1/3

TMNT: Mutant Melee

Arda Gündüz 3.06.2010 - 12:31
Onlar bir yerlerde gizleniyorlardı ve lağım kapağı açıldı...
Platformlar PC
TMNT: Mutant Melee
Merlin Puanı 71
Artılar Oynanabilecek bol karakter ve yeni içerikler açabilme, birçok düşmana aynı anda saldırmak zevkli
Eksiler Yapay zekada büyük hatalar, zaman ve düşman sayısının dengesiz olması, küçücük mekanlar

Çocukluk çağında, çoğumuz kendisini bir çizgi roman ya da film karakteri ile özdeşleştirmiştir. Hatta hala sempatizanı olup çizgi filmlerini kaçırmayanlarımız bile vardır, ki vaktim olduğu sürece ben de çizgi film takip etmekten büyük zevk alırım. Şahsen benim en favrorilerim, Tom ve Jerry ile Ninja Kaplumbağalar serileriydi. Bir yerlerde yakalasam, kesinlikle izlerim. Çünkü içimizdeki çocuğu canlı tutmakla kalmayıp, bize bol eğlence ve gülerek geçirebileceğimiz dakikalar yaşatırlar. Ninja Kaplumbağalar, belki de en uzun süre takip ettiğim seri olma özelliğine sahiptir. İçindeki dövüşler ve kullanılan replikler, bizi ekran karşısına çivilemeye yetiyordu.

Pizza kokusu alıyorum!

Her tutan televizyon konsepti gibi, kaplumbağalar da atari ve oyun ortamına taşındılar.
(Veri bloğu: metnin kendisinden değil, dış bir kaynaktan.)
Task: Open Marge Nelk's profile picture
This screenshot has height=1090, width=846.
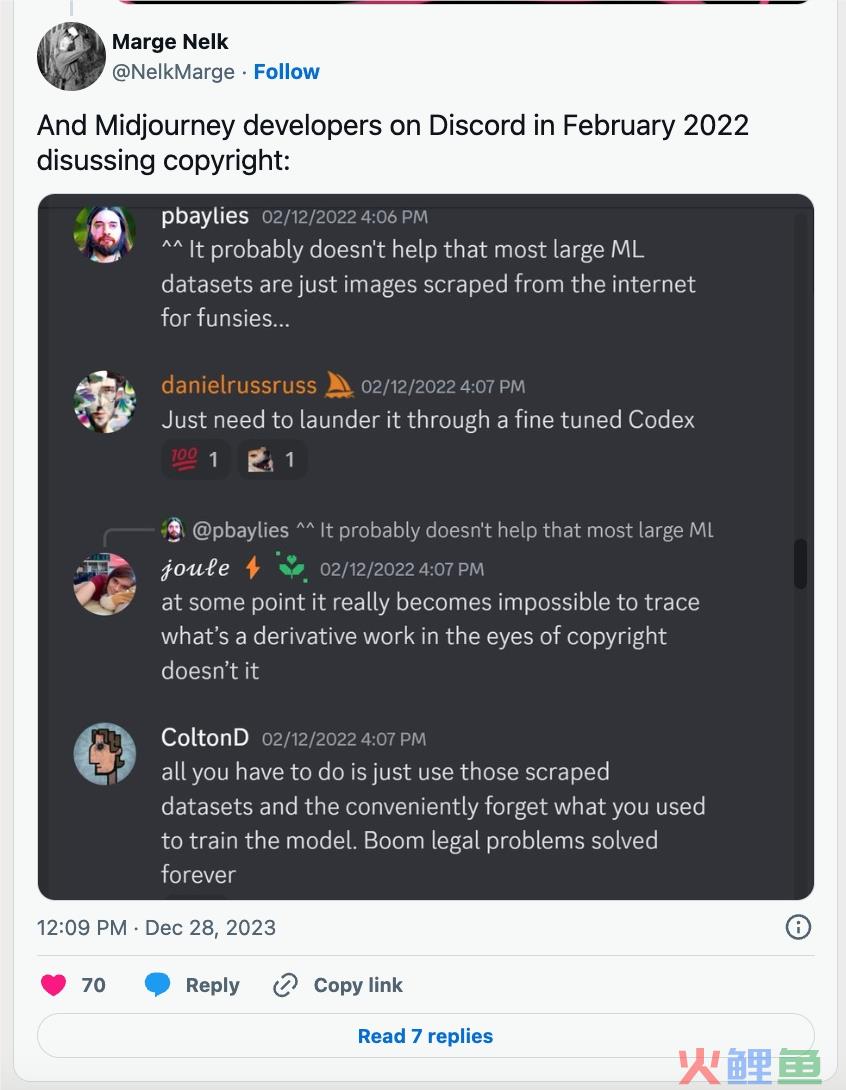Action: [71, 56]
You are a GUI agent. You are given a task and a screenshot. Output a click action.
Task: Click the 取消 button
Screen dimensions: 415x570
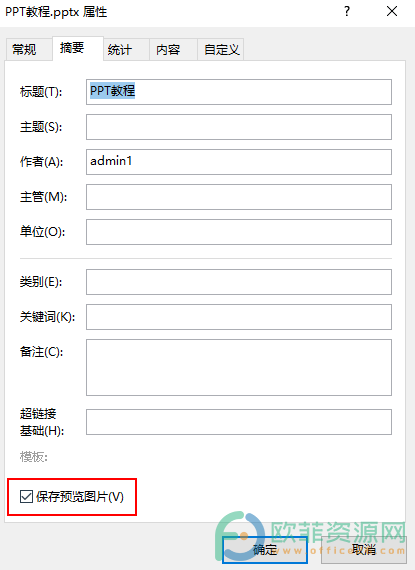364,549
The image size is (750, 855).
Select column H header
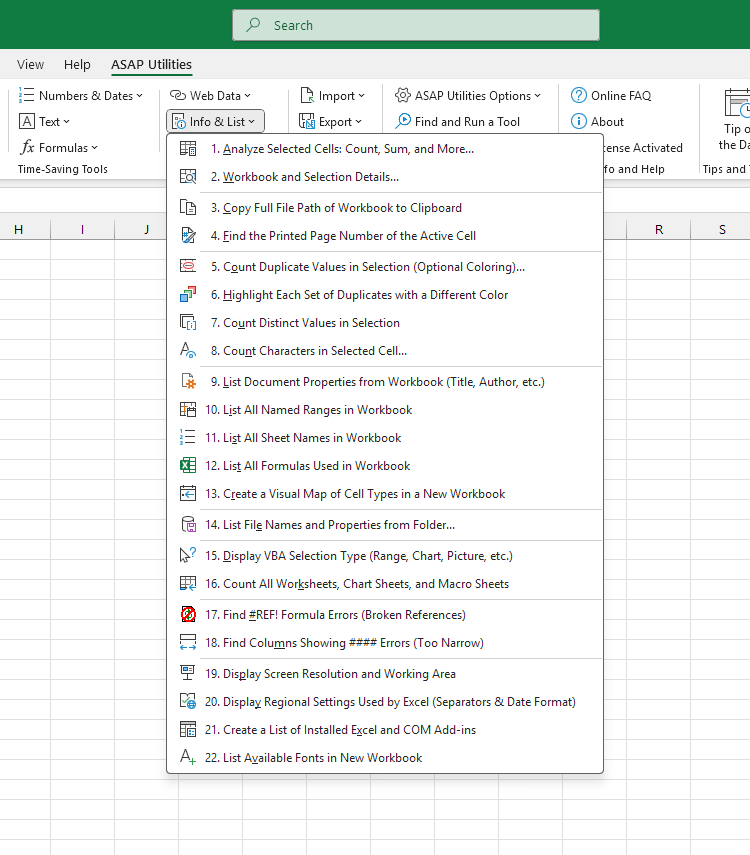click(x=18, y=230)
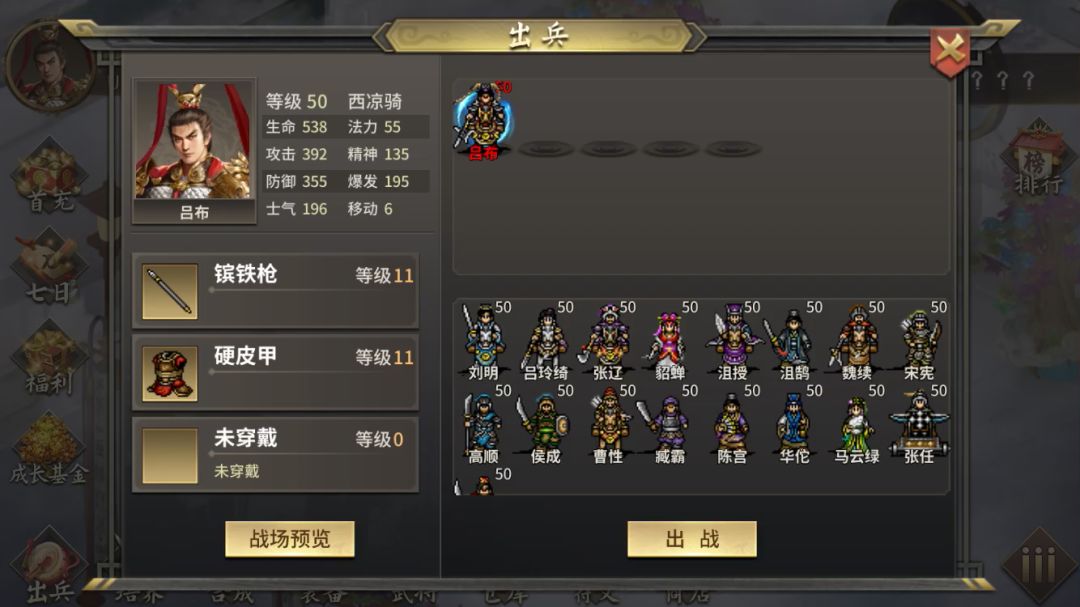Select general 高顺

pyautogui.click(x=484, y=424)
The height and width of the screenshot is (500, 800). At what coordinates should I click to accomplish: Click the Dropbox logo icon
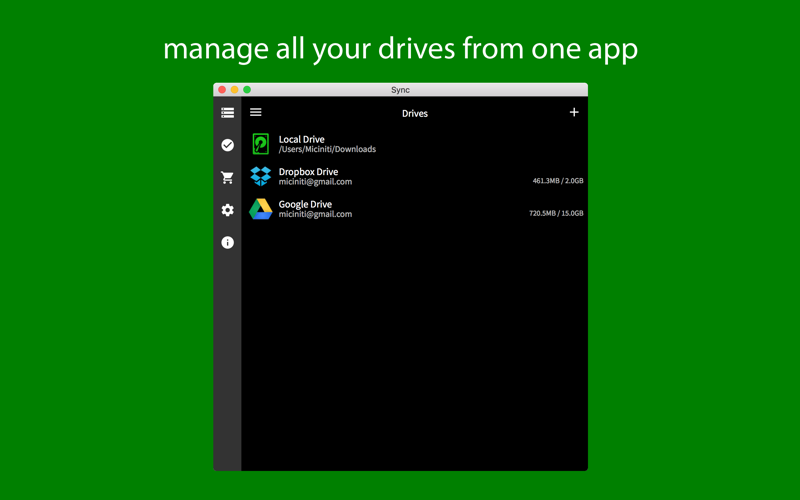(261, 176)
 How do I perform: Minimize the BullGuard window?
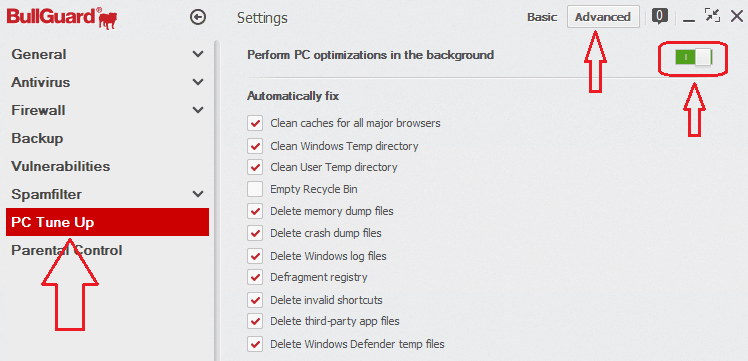click(688, 20)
Amiga’da oyunları yapıldı, hatta arcade salonlarında da bıkmadan oynadık. Üstelik arcade’lerde 2’den fazla oyuncu desteğine sahip makinalarda oynanabiliyor ve eğlenceyi arkadaşlarımızla doruk noktasında yaşamamızı sağlıyordu. Zamanla PC’ler de kaplumbağa istilasına uğradı ve son olarak TMNT: Mutant Melee ile tekrar karşımıza çıktı. Raphael, Donatello, Michelangelo ve Leonardo aksiyonu devam ettiriyor.

Geçmişte hatırladığımız Turtles oyunları, genelde ilerlemeli platformlar şeklindeydi. Yana doğru ilerler, karşımıza çıkan foot askerlerini keser, bölüm sonlarında da güçlü boss’ları alt etmeye çalışırdık. Mutant Melee, bu alışılagelmiş oynanışı biraz daha değiştiriyor ve çevrenin nimetlerinden de yararlanarak, sabit bir level’da birçok düşmana karşı, onları nakavt edene kadar dövüşebilmemize imkan tanıyor. Çok eski oyunlarını da oynamış olanların yadırgama ihtimali var, açıkçası ben 3 boyutlu, ilerlemeli bir platform olmasını daha çok isterdim ama, bunun da zevki farklı.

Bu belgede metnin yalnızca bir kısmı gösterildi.